### Tasks for this exercise
• a. Quote from the passage on healing with a MAP team, between "I have gone" and "relationship with nature.", inclusive.
• b. Render this sentence from the passage on healing with a MAP team into Spanish: "I had to learn the difficult lesson of growing up in this relationship with nature."

### Extract to read
========================================
My MAP team has helped me in every area of my life. The primary focus has been my health, but some of the work has been directed to other areas — my love life; ants in my kitchen pointing out the mold under my cupboards and leading to some innovative Workbook efforts to balance that inaccessible area of my rented apartment; bed-sheets that caused my throat to hurt, and required MBP (for the sheets) and alternative laundering for a few months; long-stemmed roses (the love-life work worked) that drooped the first day they arrived, and stood erect again with a little help from flower essences and my devic friends.

I have gone from a state of virtual immobility, requiring the gentlest of treatment, to experiencing a synergistic acceleration of treatment and healing. I was gaining ground but was overwhelmed with the change of pace and flooded with paperwork. I started asking more and more questions, and started getting some confusing and conflicting results. The work I was given to do became totally unmanageable, and I wondered why this so-called expert on balance (nature) was giving me such unbalanced and poorly paced assignments. This required patience I was quickly running out of. I had to learn the difficult lesson of growing up in this relationship with nature.
========================================
[Saved data entries]

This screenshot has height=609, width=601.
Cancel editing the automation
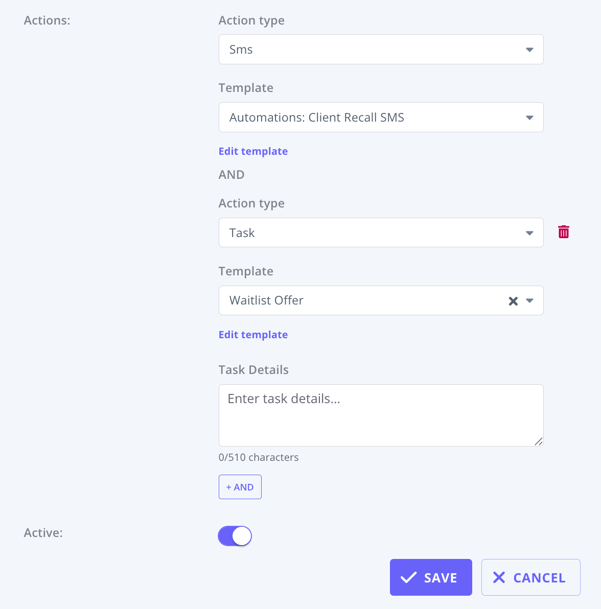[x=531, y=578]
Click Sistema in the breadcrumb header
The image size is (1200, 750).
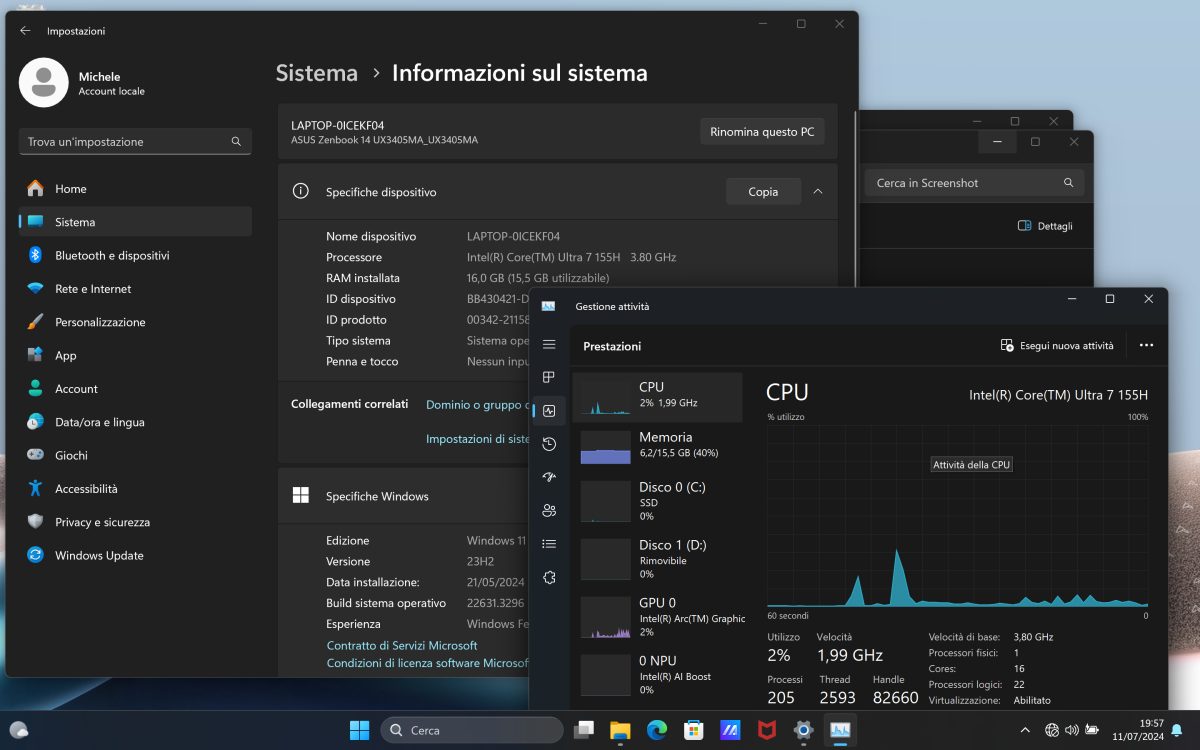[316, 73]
========================================
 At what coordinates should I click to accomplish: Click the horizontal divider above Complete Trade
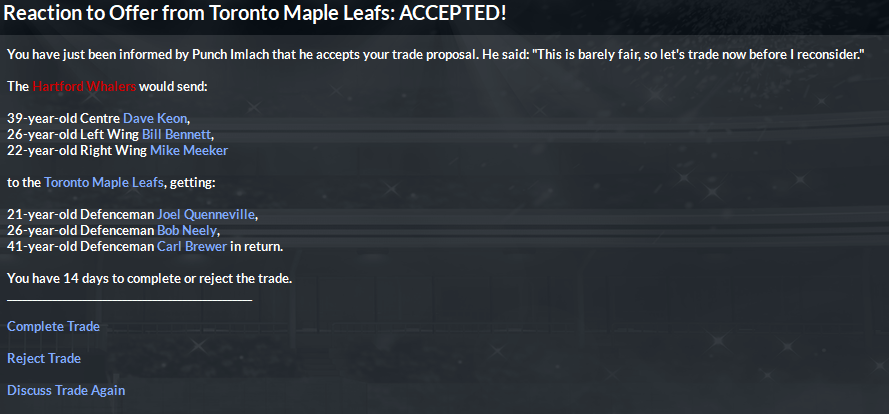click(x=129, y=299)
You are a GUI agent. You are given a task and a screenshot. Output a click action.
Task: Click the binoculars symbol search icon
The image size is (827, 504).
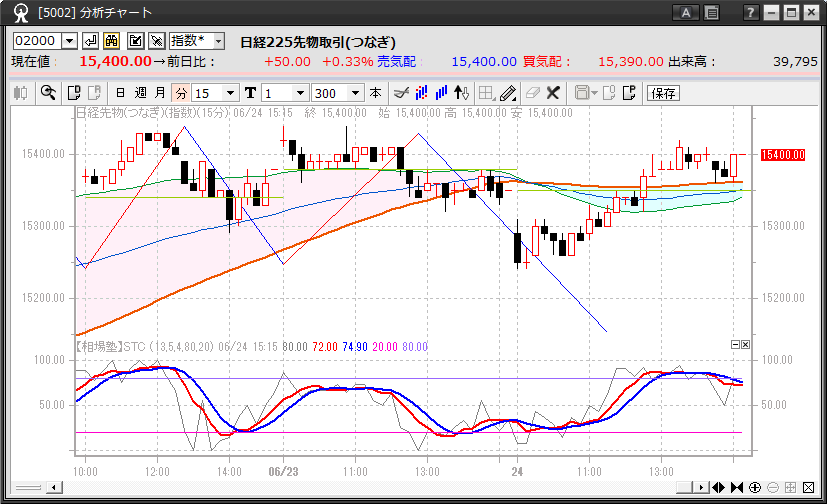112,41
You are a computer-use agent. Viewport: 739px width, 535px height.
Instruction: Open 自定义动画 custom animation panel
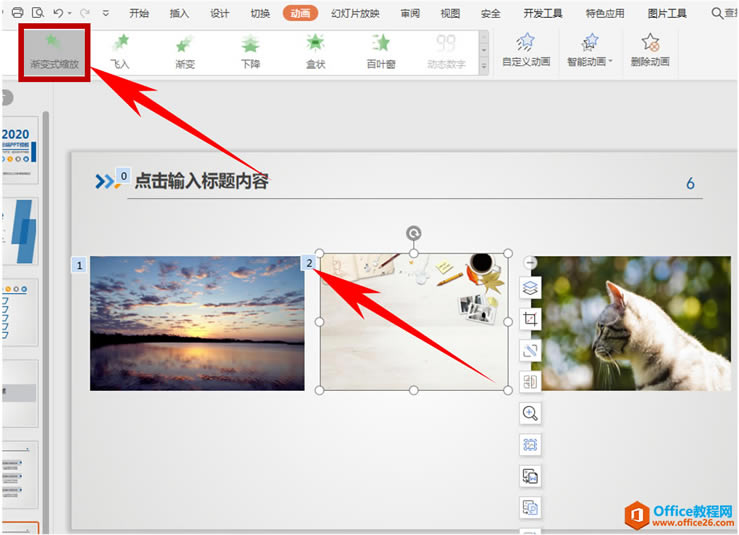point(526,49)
========================================
### Results for each task
• a.
I have gone from a state of virtual immobility, requiring the gentlest of treatment, to experiencing a synergistic acceleration of treatment and healing. I was gaining ground but was overwhelmed with the change of pace and flooded with paperwork. I started asking more and more questions, and started getting some confusing and conflicting results. The work I was given to do became totally unmanageable, and I wondered why this so-called expert on balance (nature) was giving me such unbalanced and poorly paced assignments. This required patience I was quickly running out of. I had to learn the difficult lesson of growing up in this relationship with nature.

• b. Tuve que aprender la difícil lección de madurar en esta relación con la naturaleza.